Selected excerpt
+++

That’s “zero tolerance” hard at work.

Wouldn't want a kid who is being bullied to think about retaliating.

Also, because the bully can time the bullying, the initial event is often missed, but the victim is caught retaliating.

It sounds fair on paper, but punishing everybody involved does not work.

Zero tolerance can lead to a new type of bullying: state sponsored. I remember a younger colleague who talked about her school experience, this was just at the start of zero tolerance because there was a belief that bullying caused school gun violence. Bullies quickly found out it was easy to just report "weird" kids as potential shooters and let the school torment them with investigations.

  • You can also use the school staff to help you bully other kids.

    Play the victim, they can't allow that, now the other kid is in trouble for nothing.

    Start a fight knowing you'll both get into trouble, laugh at the other kid who is in trouble because of your choices.

    • Bullying via playing the victim can work after school too. Eg. some legal cases are like this.

I can't tell whether you are being sarcastic about it discouraging retaliating. When they had us both in the room, I said to the staff, "If you're just going to give me detention anyway, then the next time he punches me, I'm punching him back." Needless to say, they didn't like that. But I think it kept the peace. At the time, it seemed like the only logical move. Otherwise, the bully would just have another reason to do it, to get me in trouble without any additional consequences. As I saw it, half the reason to punch back would be to show the school how stupid their policy was.

  • That's 100% how it worked in practice. Hell, I've even heard of some parents encouraging their kids to do that if they get hit precisely because the notion of "no tolerance" is absurd

  • > can't tell whether you are being sarcastic about it discouraging retaliating

    I'm 100% for the retaliation. If I'm going to get kicked out for fighting, I'm not going to do it without hitting the other guy.

+++

Data to process
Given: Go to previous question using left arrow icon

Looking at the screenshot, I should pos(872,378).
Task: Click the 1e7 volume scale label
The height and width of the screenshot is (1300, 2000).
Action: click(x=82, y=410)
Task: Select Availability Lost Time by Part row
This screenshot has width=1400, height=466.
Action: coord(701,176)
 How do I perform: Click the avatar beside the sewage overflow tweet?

+++

What you will do
**1.** Rewrite every line of the records as a numbered list, omitting the blank lines.
**2.** Carry the thread on zero-tolerance school discipline forward from its last comment.

Expected answers
**1.**
1. Given: Go to previous question using left arrow icon
2. Looking at the screenshot, I should pos(872,378).
3. Task: Click the 1e7 volume scale label
4. The height and width of the screenshot is (1300, 2000).
5. Action: click(x=82, y=410)
6. Task: Select Availability Lost Time by Part row
7. This screenshot has width=1400, height=466.
8. Action: coord(701,176)
9.  How do I perform: Click the avatar beside the sewage overflow tweet?

**2.**
    One time I was almost kicked out for a "serious fight" I never threw a punch in. Was a friend who was having a rough time and I knew I just needed to give him a minute. Arm up to keep some space, stepping back. Caught and detained for it. Couldn't figure out what else I was supposed to do. Didn't matter because I was involved.

    > bully would just have another reason to do it, to get me in trouble without any additional consequences

    This is exactly how it plays out other times.

> It sounds fair on paper

To who!? It doesn't sound fair at all. It sounds like an "authority" being embarrassed their precious system wasn't able to catch the perceived issue. "I can't see everything so, until I can (ominous foreshadowing camera angle), every suspect is guilty."

  • It isn't sold like this though, hence it working differently on paper and in practice.

    There is no tolerance for violence. The kid is involved in a violent situation, and the kid is punished for it. That is a fairly logical set of steps until you realize how vague "involved" is.